Alternatively, a recursive definition applies: $\gamma_L(x_{L-1}) = \mathbb{E}_{X_L\sim Q_L(\cdot|x_{L-1})}\left[f_L(X_L)\right], \quad \gamma_\ell(x_{\ell-1}) = f_\ell(\gamma_{\ell+1}(x_{\ell-1}))$ with the full expectation $I = \mathbb{E}_{X_0}[ \gamma_1(X_0) ]$ .

The structure of RNEs is such that each level's integrand is itself a function of the output of a deeper expectation; this recursive dependence is the origin of significant computational hardness, most notably the “curse of depth” for naive estimators (Rainforth et al., 2016).

2. Occurrence in Applications

RNEs are central in multiple domains:

Stochastic Control & Finance: Valuation of American and Bermudan options, dynamic programming in finite-horizon optimal stopping, and risk-averse optimization all require the iteration of conditional expectations, sometimes across several sources of randomness (Beck et al., 2020, Sun et al., 8 Feb 2026).
Uncertainty Quantification: In global sensitivity analysis and Bayesian design, quantifying risk or expected improvement often yields deeply nested expectations (Hironaka et al., 2023).
Probabilistic Programming: The semantics of probabilistic programs induce repeated nesting when models invoke stochastic conditions or inner inference procedures (Rainforth et al., 2016).
Networked Multi-Agent Systems: In economic theory, higher-order expectations—agents’ beliefs about others’ beliefs—are mathematically expressed as iterated expectation operators across network topologies (Golub et al., 2020).

3. Computational Schemes and Complexity

3.1 Nested Monte Carlo (NMC)

The straightforward approach estimates nested expectations with a separate Monte Carlo procedure at each level. For a $k$ -fold nested expectation, the mean-squared error (MSE) using $N_i$ samples at layer $i$ is: $\mathrm{MSE} = O\left( \sum_{i=1}^k \frac{1}{N_i} \right)$ and with a total budget $T = \prod_{i=1}^k N_i$ , a balanced allocation yields

$\mathrm{MSE} = O\left( k\,T^{-1/k} \right)$

This convergence rate deteriorates exponentially in $k$ : the cost for $\varepsilon$ -accuracy is $O(\varepsilon^{-k})$ (Rainforth et al., 2016). Moreover, general NMC estimators are necessarily biased due to the nonlinearity of outer functions with respect to inner expectations.

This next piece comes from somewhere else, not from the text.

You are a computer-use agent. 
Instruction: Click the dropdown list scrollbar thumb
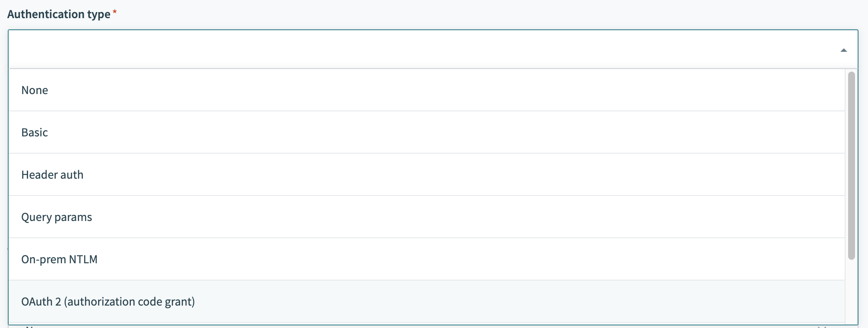851,166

3.2 Multilevel and Full-History Recursive Approaches

Advances in multilevel Monte Carlo (MLMC) and related techniques overcome this curse of depth. Recursive multilevel Picard (MLP) algorithms (Beck et al., 2020) construct full-history estimators sharing simulations across levels via telescoping sums, under suitable Lipschitz or contractivity assumptions, yielding

$\text{Cost} = O(d \cdot \varepsilon^{-(2+\delta)})$

where $d$ is the problem dimension and $\delta>0$ (Beck et al., 2020). Optimal randomized multilevel methods (e.g., the READ estimator) further achieve

$O(\varepsilon^{-2})$

for fixed depth and strong regularity, and $O(\varepsilon^{-2(1+\delta)})$ for merely Lipschitz continuous link functions (Syed et al., 2023).

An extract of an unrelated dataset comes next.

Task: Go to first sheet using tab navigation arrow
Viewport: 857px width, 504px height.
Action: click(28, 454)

Method	Error Rate	Cost Scaling	Conditions
NMC	$O(T^{-1/k})$	$O(\varepsilon^{-k})$	General, but biased
MLP/READ	$O(\varepsilon^2)$	$O(\varepsilon^{-2})$	Lipschitz/contractive links
Kernel Quadrature	Problem-specific	$O(\varepsilon^{-2})$ (best)	Sufficient smoothness (Chen et al., 25 Feb 2025)

4. Unbiased Estimation and Randomized Multilevel Methods

Unbiased estimators for RNEs circumvent the negative result on general-purpose NMC bias (Rainforth et al., 2016) by employing randomized telescoping expansions and antithetic corrections (e.g., Russian Roulette estimators). The READ estimator (Syed et al., 2023) applies at each nesting level a randomized MLMC procedure:

For each layer, a geometric number of inner samples is drawn, with estimators constructed to ensure the overall output is unbiased.
The complexity is controlled via careful choice of geometric probabilities; for models with bounded second derivatives with respect to the inner argument ("LBS" condition), the central limit theorem applies and batch averages converge with $O(\varepsilon^{-2})$ cost.
Under just Lipschitz regularity, similar nearly-optimal bounds hold for the mean absolute error.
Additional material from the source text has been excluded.